MS has licensing arrangements with several skyr manufacturers in other Scandinavian countries, including Denmark and Norway. In Denmark the company Thise Mejeri puts their acid whey in pig feed. In Norway, skyr is produced by Q-Meieriene, and the company has a special license from the Norwegian government to dump their acid whey into their local sewage system. Research and Development Director Arne Bernt Dahle says they regulate the organic particles, temperature and pH. “We are constantly looking for better solutions,” he wrote, “but so far we have not found such.”
If we can’t dump it, maybe we can drink it?
Tristan Zuber, a Dairy Foods Specialist at Cornell University in New York, wrote in an email that the US cheese industry in the 1970s faced a similar issue with disposing of the whey created by cheese production.
“[C]heese whey is slightly different than Strained Greek yoghurt whey because it is less acidic and contains protein,” she wrote. “Cheese manufacturers have found extremely unique uses for cheese whey that they have implemented […] and now have higher margins on whey than they do the cheese! We foresee this as a possibility in yoghurt whey.”

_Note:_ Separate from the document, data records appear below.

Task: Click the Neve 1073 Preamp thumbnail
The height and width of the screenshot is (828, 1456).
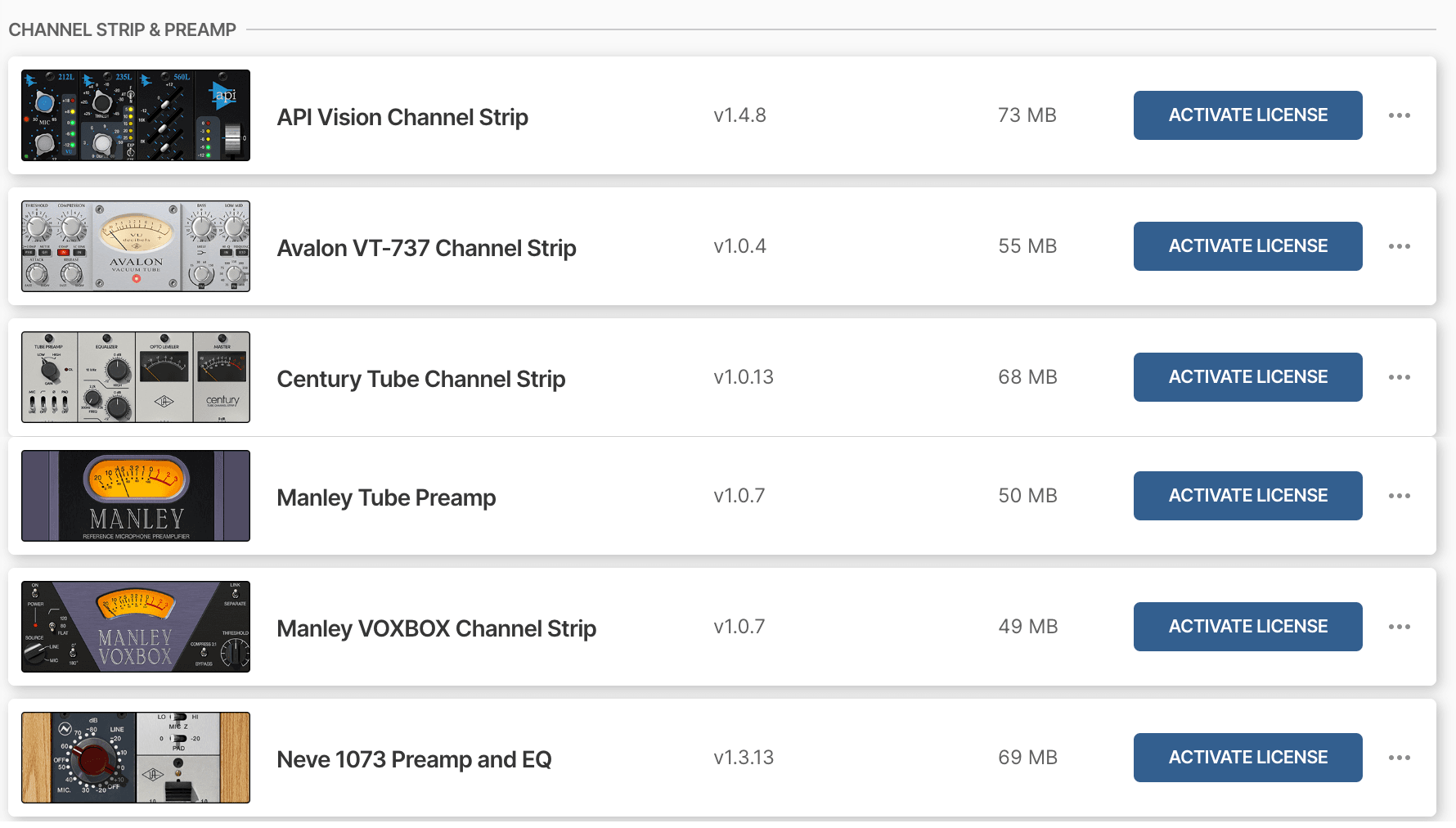Action: 135,758
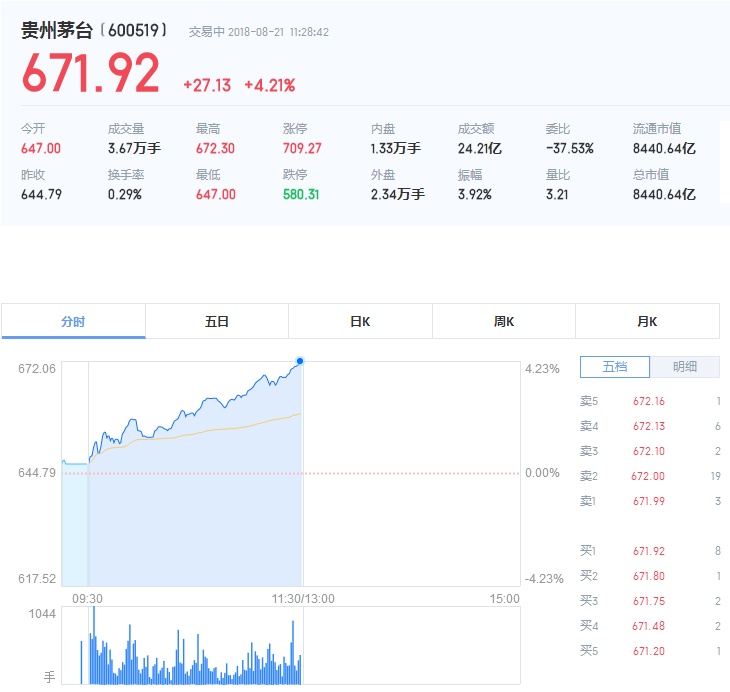730x692 pixels.
Task: Click the 卖2 ask price 672.00
Action: pos(648,476)
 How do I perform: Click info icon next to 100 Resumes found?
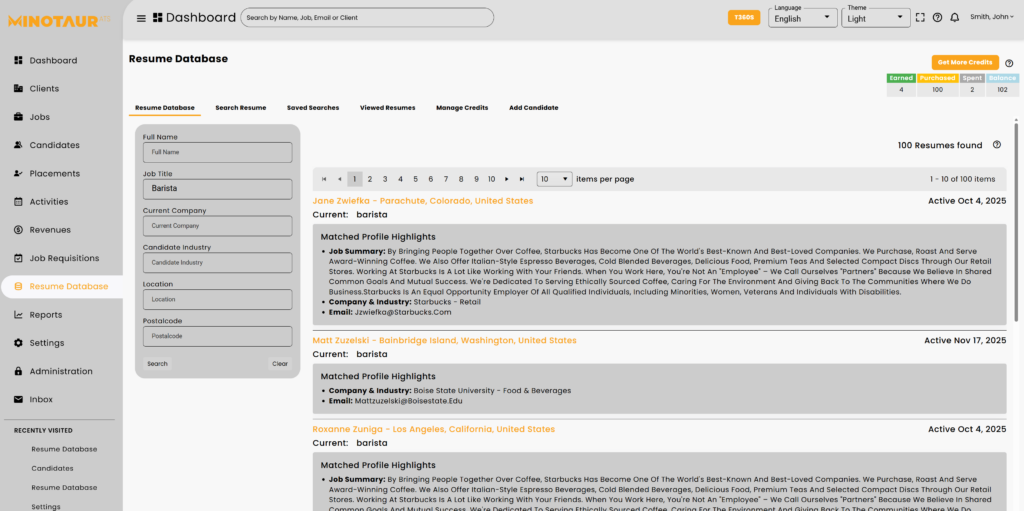click(996, 145)
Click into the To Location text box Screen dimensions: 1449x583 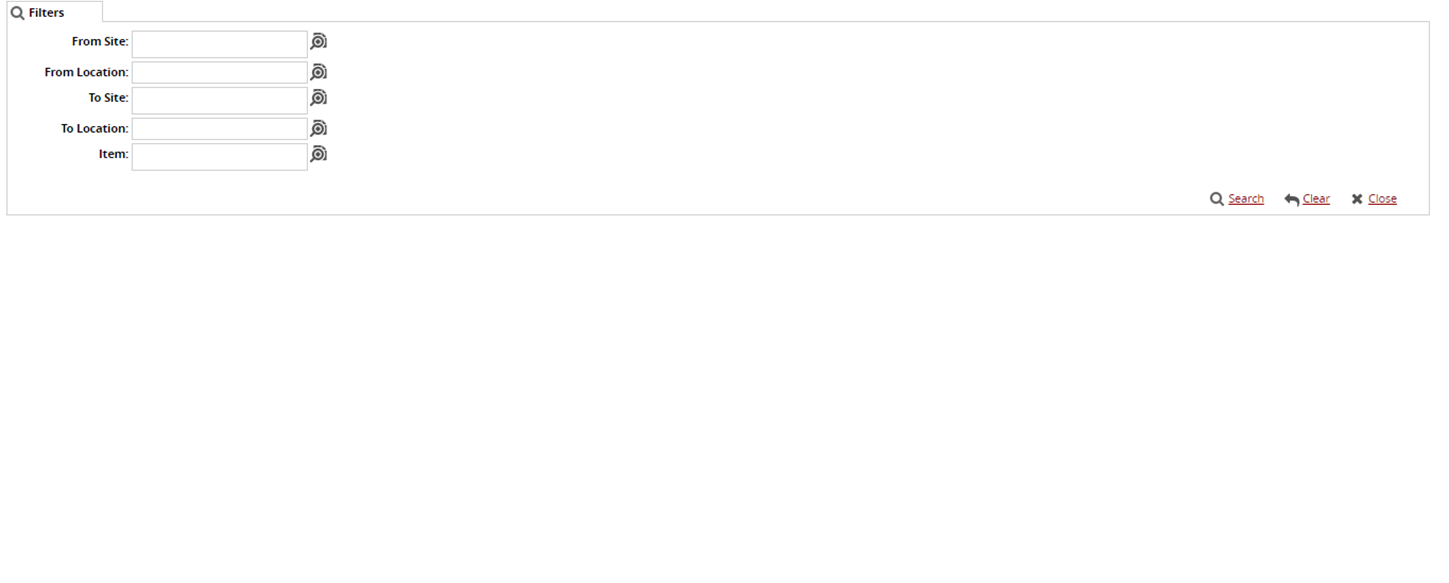pos(219,128)
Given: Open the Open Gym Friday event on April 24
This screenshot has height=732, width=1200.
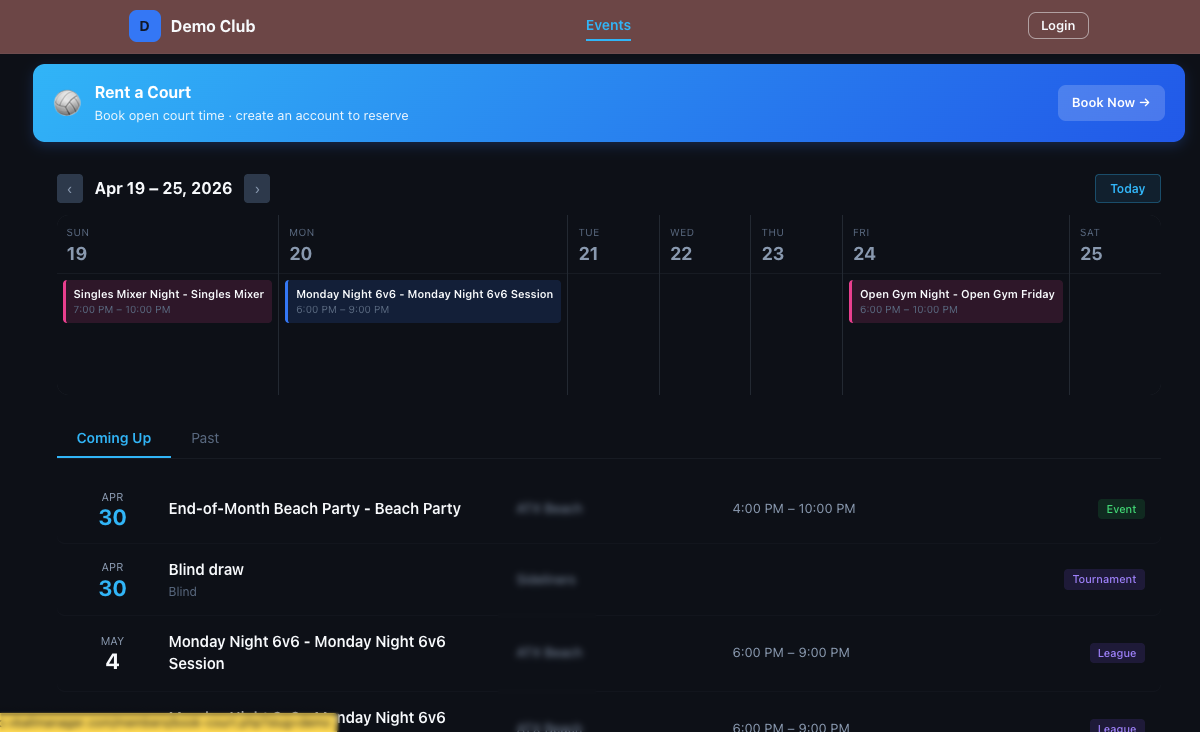Looking at the screenshot, I should pyautogui.click(x=956, y=301).
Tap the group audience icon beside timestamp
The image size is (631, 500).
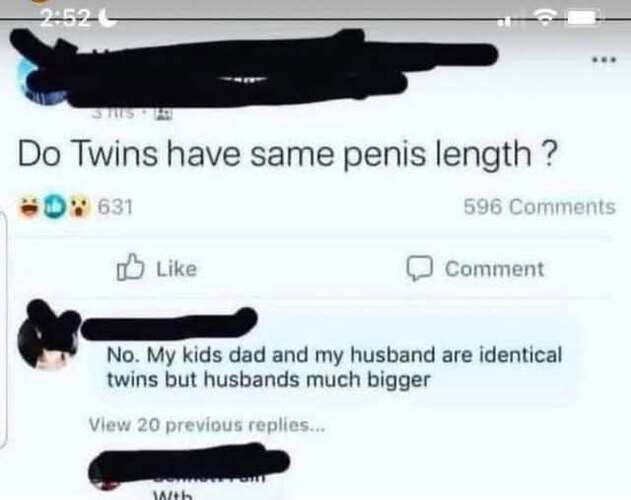coord(164,115)
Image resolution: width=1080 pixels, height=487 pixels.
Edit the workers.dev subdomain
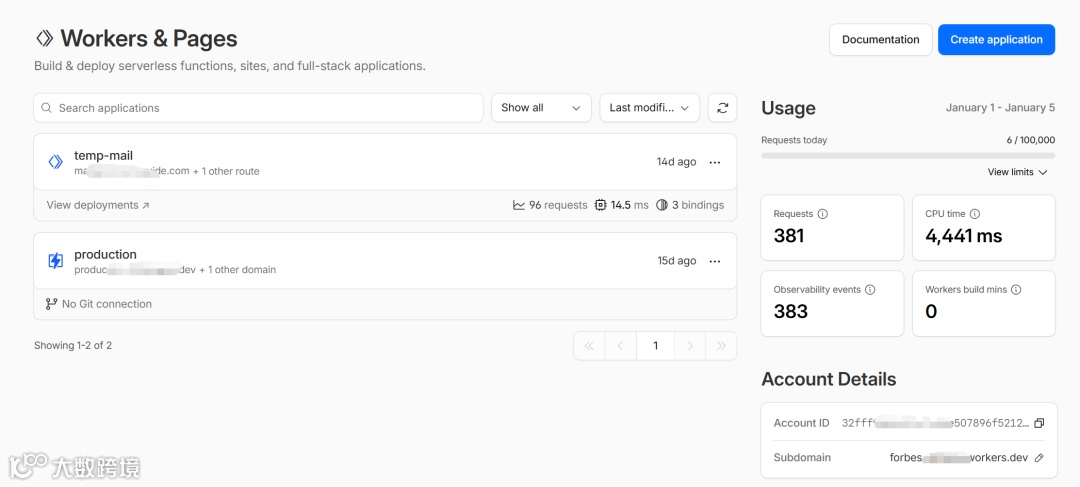tap(1039, 458)
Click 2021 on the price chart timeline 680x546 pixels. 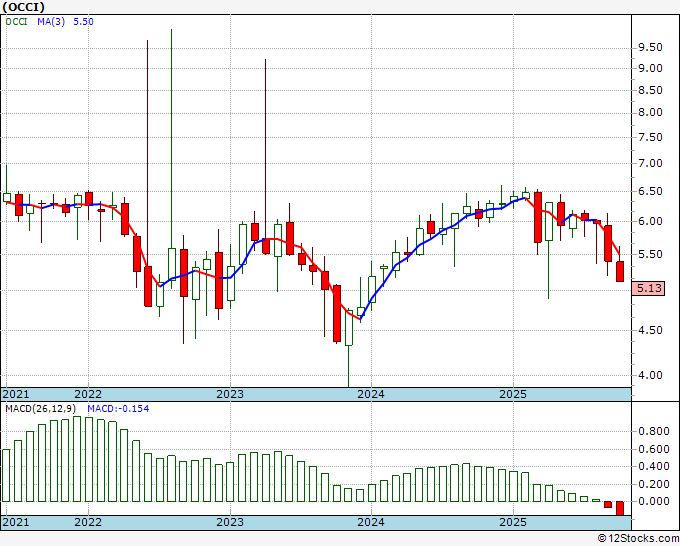point(16,394)
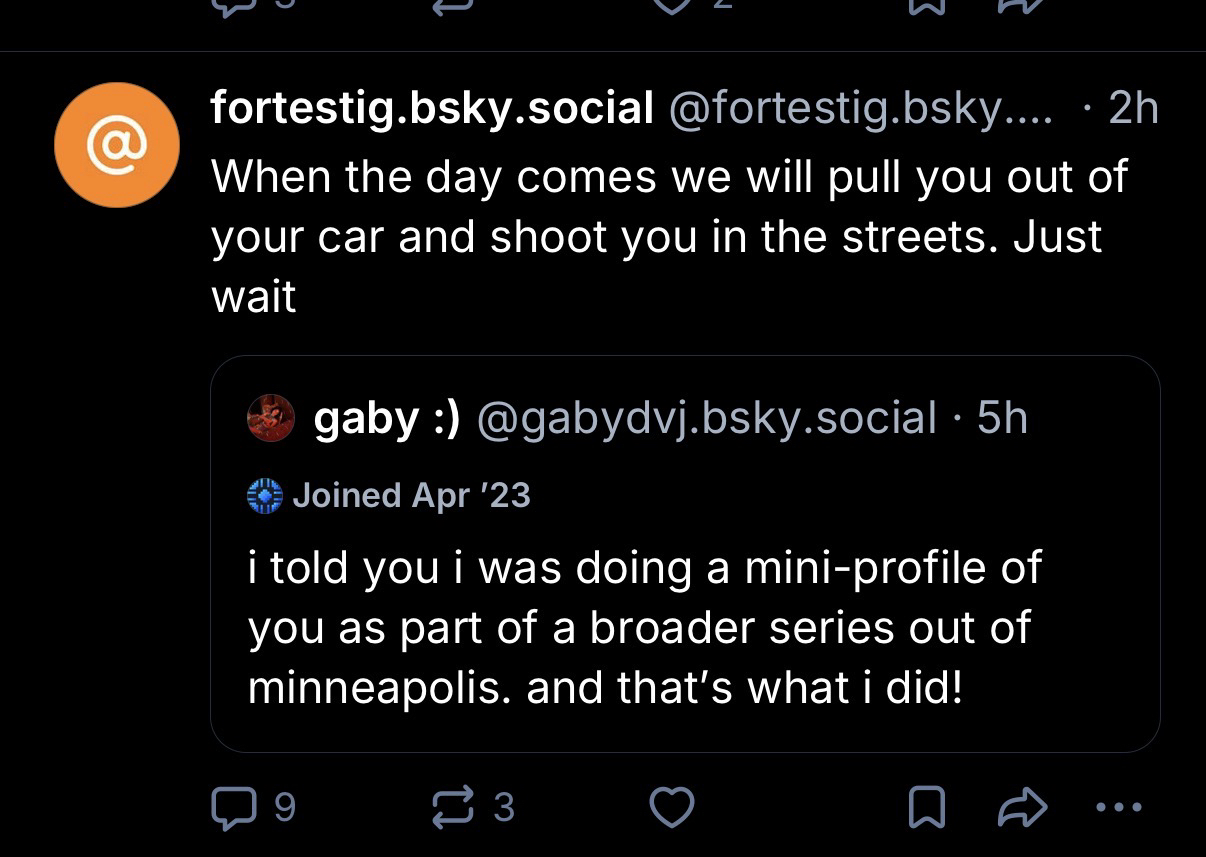
Task: Bookmark the fortestig post
Action: (926, 807)
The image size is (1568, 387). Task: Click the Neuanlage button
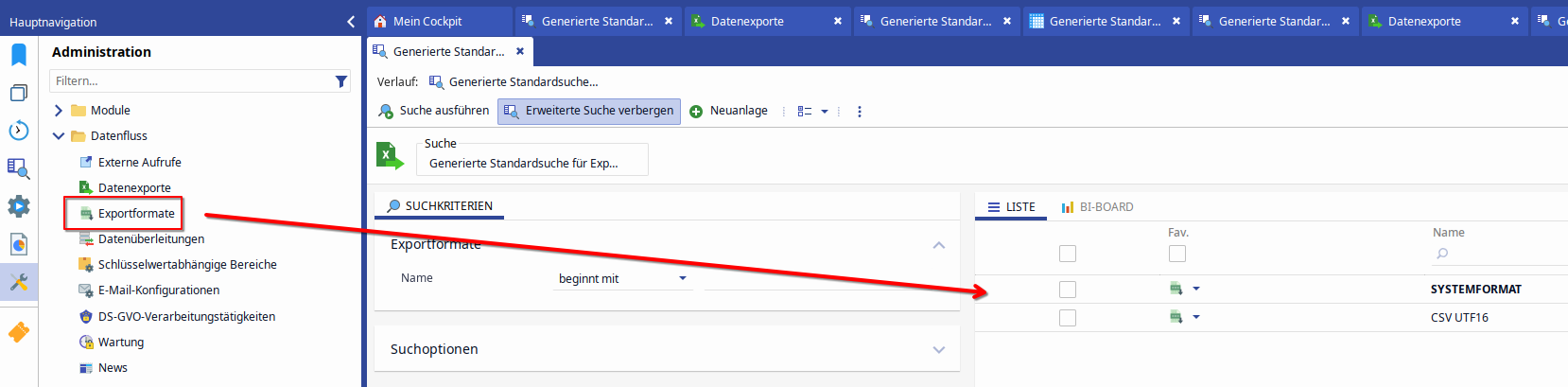pyautogui.click(x=728, y=111)
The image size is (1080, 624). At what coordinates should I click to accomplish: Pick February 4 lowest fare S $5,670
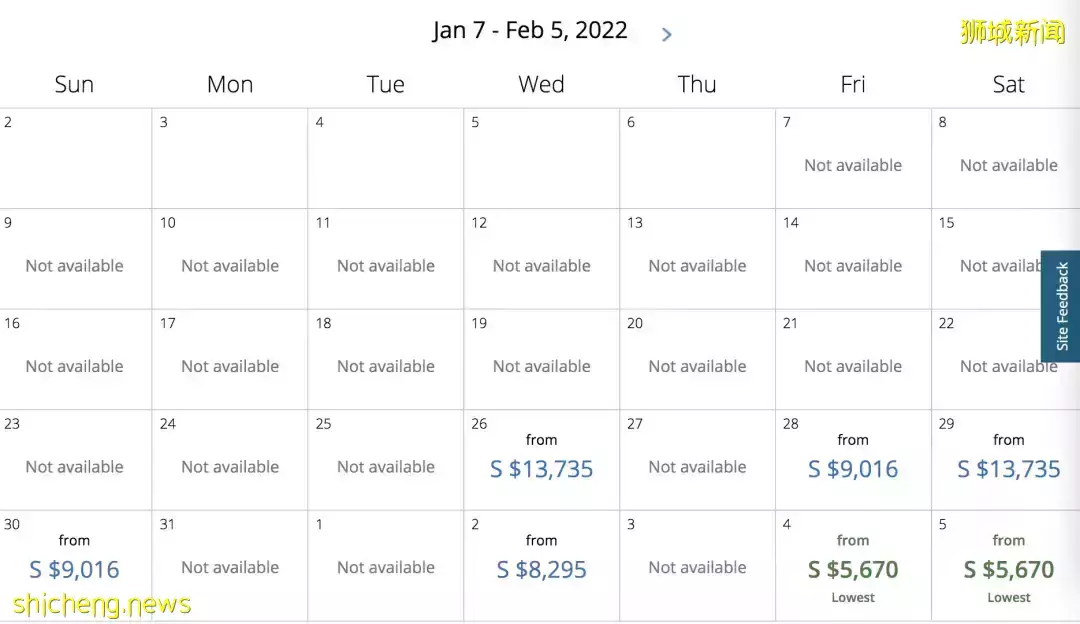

But acid whey doesn’t contain high levels of protein—most has been kept in the yoghurt—so its redeeming qualities lay in the lactose and micronutrients. For this, the scientists at Cornell are looking at a number of options, including adding more nutrients to the acid whey and selling it as a sports drink, and making biogas via methane released when converting the lactose, which can then be converted into electricity. At MS, they are also considering turning their acid whey into a marketable drink, promoted for its micronutrients.
Still, as in Iceland, Greek yoghurt manufacturers in the US are producing too much acid whey. So much so that many are paying farmers to take it off their hands, according to the Modern Farmer article. In Iceland, the cost of this skyr byproduct continues to be born by wastewater and the Ölfusá River until the nation’s manufacturers can find a better way to handle acid whey.